═════ Materials provided

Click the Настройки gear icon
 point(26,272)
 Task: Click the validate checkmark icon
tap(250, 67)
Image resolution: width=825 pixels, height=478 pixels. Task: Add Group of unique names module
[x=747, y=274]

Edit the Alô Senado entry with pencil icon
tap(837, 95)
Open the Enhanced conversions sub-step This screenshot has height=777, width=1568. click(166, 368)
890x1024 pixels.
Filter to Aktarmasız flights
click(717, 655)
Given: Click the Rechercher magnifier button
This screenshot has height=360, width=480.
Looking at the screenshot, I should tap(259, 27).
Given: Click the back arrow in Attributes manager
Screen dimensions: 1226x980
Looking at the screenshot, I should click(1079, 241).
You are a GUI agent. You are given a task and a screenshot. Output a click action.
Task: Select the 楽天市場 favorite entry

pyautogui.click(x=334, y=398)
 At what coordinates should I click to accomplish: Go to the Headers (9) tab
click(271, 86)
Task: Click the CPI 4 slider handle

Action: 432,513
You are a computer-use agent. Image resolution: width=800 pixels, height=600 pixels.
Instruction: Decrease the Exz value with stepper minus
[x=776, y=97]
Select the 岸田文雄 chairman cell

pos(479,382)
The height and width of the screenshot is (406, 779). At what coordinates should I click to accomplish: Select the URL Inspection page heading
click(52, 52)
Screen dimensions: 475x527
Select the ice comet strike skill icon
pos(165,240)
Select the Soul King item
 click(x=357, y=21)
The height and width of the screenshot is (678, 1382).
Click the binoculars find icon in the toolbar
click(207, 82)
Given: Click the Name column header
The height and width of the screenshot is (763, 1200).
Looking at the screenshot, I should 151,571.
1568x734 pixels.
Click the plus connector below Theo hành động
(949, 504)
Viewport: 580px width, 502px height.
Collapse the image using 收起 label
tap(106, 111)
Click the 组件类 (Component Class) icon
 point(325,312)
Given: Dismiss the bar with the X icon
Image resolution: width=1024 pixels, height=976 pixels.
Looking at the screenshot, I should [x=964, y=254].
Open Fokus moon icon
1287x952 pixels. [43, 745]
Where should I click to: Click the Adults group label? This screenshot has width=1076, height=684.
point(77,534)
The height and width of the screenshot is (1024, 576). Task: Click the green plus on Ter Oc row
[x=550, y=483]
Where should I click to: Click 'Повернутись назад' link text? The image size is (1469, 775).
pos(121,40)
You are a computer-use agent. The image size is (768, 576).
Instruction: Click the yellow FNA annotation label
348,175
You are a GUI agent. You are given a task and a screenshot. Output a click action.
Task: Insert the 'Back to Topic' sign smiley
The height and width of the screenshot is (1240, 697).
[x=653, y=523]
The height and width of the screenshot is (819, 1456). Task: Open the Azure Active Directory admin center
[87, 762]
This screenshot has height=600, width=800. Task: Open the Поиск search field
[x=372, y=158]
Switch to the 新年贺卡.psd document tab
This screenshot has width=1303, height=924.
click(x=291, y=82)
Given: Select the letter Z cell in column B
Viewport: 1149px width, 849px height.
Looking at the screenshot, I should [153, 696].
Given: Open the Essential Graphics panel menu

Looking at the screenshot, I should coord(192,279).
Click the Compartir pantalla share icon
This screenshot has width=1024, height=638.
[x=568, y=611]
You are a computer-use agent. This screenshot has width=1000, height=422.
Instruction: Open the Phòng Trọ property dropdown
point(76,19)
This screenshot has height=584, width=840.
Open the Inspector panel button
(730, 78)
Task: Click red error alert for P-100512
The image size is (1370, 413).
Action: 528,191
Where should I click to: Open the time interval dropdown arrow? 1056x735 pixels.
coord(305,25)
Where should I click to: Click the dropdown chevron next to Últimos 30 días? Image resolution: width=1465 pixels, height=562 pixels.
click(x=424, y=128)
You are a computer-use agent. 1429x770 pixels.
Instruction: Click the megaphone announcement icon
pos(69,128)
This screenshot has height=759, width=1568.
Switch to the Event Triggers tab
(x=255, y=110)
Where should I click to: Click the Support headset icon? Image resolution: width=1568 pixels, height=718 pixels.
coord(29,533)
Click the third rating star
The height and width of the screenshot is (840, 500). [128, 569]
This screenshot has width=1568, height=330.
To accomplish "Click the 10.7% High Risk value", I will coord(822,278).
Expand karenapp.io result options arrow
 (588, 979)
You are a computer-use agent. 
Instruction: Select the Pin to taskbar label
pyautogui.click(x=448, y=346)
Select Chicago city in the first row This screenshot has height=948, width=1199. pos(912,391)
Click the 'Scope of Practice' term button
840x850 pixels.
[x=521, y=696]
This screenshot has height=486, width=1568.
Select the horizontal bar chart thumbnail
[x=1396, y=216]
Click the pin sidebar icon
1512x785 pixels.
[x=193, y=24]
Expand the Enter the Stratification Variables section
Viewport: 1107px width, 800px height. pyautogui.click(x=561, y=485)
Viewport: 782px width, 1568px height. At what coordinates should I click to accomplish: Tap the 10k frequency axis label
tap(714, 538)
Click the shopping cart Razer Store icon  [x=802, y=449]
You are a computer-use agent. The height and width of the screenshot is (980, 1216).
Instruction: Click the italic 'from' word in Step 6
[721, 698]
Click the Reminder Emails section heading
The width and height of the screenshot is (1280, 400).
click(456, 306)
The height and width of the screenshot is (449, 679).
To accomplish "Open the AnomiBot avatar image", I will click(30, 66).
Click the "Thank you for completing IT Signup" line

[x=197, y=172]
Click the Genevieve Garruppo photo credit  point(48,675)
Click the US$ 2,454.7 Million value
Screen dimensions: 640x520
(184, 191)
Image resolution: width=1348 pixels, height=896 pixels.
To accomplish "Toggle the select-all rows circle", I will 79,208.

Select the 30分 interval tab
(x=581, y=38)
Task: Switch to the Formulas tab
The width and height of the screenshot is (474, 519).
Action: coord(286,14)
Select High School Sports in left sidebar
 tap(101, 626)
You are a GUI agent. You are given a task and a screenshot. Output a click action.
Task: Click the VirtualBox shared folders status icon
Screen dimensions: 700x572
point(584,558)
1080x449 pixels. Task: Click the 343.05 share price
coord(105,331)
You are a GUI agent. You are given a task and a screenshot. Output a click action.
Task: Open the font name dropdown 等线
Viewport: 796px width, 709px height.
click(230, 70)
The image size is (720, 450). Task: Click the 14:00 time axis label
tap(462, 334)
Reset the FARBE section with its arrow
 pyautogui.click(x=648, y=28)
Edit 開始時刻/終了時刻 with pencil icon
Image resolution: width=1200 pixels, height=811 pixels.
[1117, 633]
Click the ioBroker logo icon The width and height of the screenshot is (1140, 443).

══════════

Aim of the task =>
Every line of the data above should be retyped precisely.

Output of the task =>
Click the Настройки gear icon
 point(26,272)
 Task: Click the validate checkmark icon
tap(250, 67)
Image resolution: width=825 pixels, height=478 pixels. Task: Add Group of unique names module
[x=747, y=274]

Edit the Alô Senado entry with pencil icon
tap(837, 95)
Open the Enhanced conversions sub-step This screenshot has height=777, width=1568. click(166, 368)
890x1024 pixels.
Filter to Aktarmasız flights
click(717, 655)
Given: Click the Rechercher magnifier button
This screenshot has height=360, width=480.
Looking at the screenshot, I should tap(259, 27).
Given: Click the back arrow in Attributes manager
Screen dimensions: 1226x980
Looking at the screenshot, I should click(1079, 241).
You are a GUI agent. You are given a task and a screenshot. Output a click action.
Task: Select the 楽天市場 favorite entry

pyautogui.click(x=334, y=398)
 At what coordinates should I click to accomplish: Go to the Headers (9) tab
click(271, 86)
Task: Click the CPI 4 slider handle

Action: 432,513
You are a computer-use agent. Image resolution: width=800 pixels, height=600 pixels.
Instruction: Decrease the Exz value with stepper minus
[x=776, y=97]
Select the 岸田文雄 chairman cell

pos(479,382)
The height and width of the screenshot is (406, 779). At what coordinates should I click to accomplish: Select the URL Inspection page heading
click(52, 52)
Screen dimensions: 475x527
Select the ice comet strike skill icon
pos(165,240)
Select the Soul King item
 click(x=357, y=21)
The height and width of the screenshot is (678, 1382).
Click the binoculars find icon in the toolbar
click(207, 82)
Given: Click the Name column header
The height and width of the screenshot is (763, 1200).
Looking at the screenshot, I should 151,571.
1568x734 pixels.
Click the plus connector below Theo hành động
(949, 504)
Viewport: 580px width, 502px height.
Collapse the image using 收起 label
tap(106, 111)
Click the 组件类 (Component Class) icon
 point(325,312)
Given: Dismiss the bar with the X icon
Image resolution: width=1024 pixels, height=976 pixels.
Looking at the screenshot, I should [x=964, y=254].
Open Fokus moon icon
1287x952 pixels. [43, 745]
Where should I click to: Click the Adults group label? This screenshot has width=1076, height=684.
point(77,534)
The height and width of the screenshot is (1024, 576). Task: Click the green plus on Ter Oc row
[x=550, y=483]
Where should I click to: Click 'Повернутись назад' link text? The image size is (1469, 775).
pos(121,40)
You are a computer-use agent. The image size is (768, 576).
Instruction: Click the yellow FNA annotation label
348,175
You are a GUI agent. You are given a task and a screenshot. Output a click action.
Task: Insert the 'Back to Topic' sign smiley
The height and width of the screenshot is (1240, 697).
[x=653, y=523]
The height and width of the screenshot is (819, 1456). Task: Open the Azure Active Directory admin center
[87, 762]
This screenshot has height=600, width=800. Task: Open the Поиск search field
[x=372, y=158]
Switch to the 新年贺卡.psd document tab
This screenshot has width=1303, height=924.
click(x=291, y=82)
Given: Select the letter Z cell in column B
Viewport: 1149px width, 849px height.
Looking at the screenshot, I should [153, 696].
Given: Open the Essential Graphics panel menu

Looking at the screenshot, I should coord(192,279).
Click the Compartir pantalla share icon
This screenshot has width=1024, height=638.
[x=568, y=611]
You are a computer-use agent. This screenshot has width=1000, height=422.
Instruction: Open the Phòng Trọ property dropdown
point(76,19)
This screenshot has height=584, width=840.
Open the Inspector panel button
(730, 78)
Task: Click red error alert for P-100512
The image size is (1370, 413).
Action: 528,191
Where should I click to: Open the time interval dropdown arrow? 1056x735 pixels.
coord(305,25)
Where should I click to: Click the dropdown chevron next to Últimos 30 días? Image resolution: width=1465 pixels, height=562 pixels.
click(x=424, y=128)
You are a computer-use agent. 1429x770 pixels.
Instruction: Click the megaphone announcement icon
pos(69,128)
This screenshot has height=759, width=1568.
Switch to the Event Triggers tab
(x=255, y=110)
Where should I click to: Click the Support headset icon? Image resolution: width=1568 pixels, height=718 pixels.
coord(29,533)
Click the third rating star
The height and width of the screenshot is (840, 500). [128, 569]
This screenshot has width=1568, height=330.
To accomplish "Click the 10.7% High Risk value", I will coord(822,278).
Expand karenapp.io result options arrow
 (588, 979)
You are a computer-use agent. 
Instruction: Select the Pin to taskbar label
pyautogui.click(x=448, y=346)
Select Chicago city in the first row This screenshot has height=948, width=1199. pos(912,391)
Click the 'Scope of Practice' term button
840x850 pixels.
[x=521, y=696]
This screenshot has height=486, width=1568.
Select the horizontal bar chart thumbnail
[x=1396, y=216]
Click the pin sidebar icon
1512x785 pixels.
[x=193, y=24]
Expand the Enter the Stratification Variables section
Viewport: 1107px width, 800px height. pyautogui.click(x=561, y=485)
Viewport: 782px width, 1568px height. At what coordinates should I click to accomplish: Tap the 10k frequency axis label
tap(714, 538)
Click the shopping cart Razer Store icon  [x=802, y=449]
You are a computer-use agent. The height and width of the screenshot is (980, 1216).
Instruction: Click the italic 'from' word in Step 6
[721, 698]
Click the Reminder Emails section heading
The width and height of the screenshot is (1280, 400).
click(456, 306)
The height and width of the screenshot is (449, 679).
To accomplish "Open the AnomiBot avatar image", I will click(30, 66).
Click the "Thank you for completing IT Signup" line

[x=197, y=172]
Click the Genevieve Garruppo photo credit  point(48,675)
Click the US$ 2,454.7 Million value
Screen dimensions: 640x520
(184, 191)
Image resolution: width=1348 pixels, height=896 pixels.
To accomplish "Toggle the select-all rows circle", I will 79,208.

Select the 30分 interval tab
(x=581, y=38)
Task: Switch to the Formulas tab
The width and height of the screenshot is (474, 519).
Action: coord(286,14)
Select High School Sports in left sidebar
 tap(101, 626)
You are a GUI agent. You are given a task and a screenshot. Output a click action.
Task: Click the VirtualBox shared folders status icon
Screen dimensions: 700x572
point(584,558)
1080x449 pixels. Task: Click the 343.05 share price
coord(105,331)
You are a GUI agent. You are given a task and a screenshot. Output a click action.
Task: Open the font name dropdown 等线
Viewport: 796px width, 709px height.
click(230, 70)
The image size is (720, 450). Task: Click the 14:00 time axis label
tap(462, 334)
Reset the FARBE section with its arrow
 pyautogui.click(x=648, y=28)
Edit 開始時刻/終了時刻 with pencil icon
Image resolution: width=1200 pixels, height=811 pixels.
[1117, 633]
Click the ioBroker logo icon The width and height of the screenshot is (1140, 443).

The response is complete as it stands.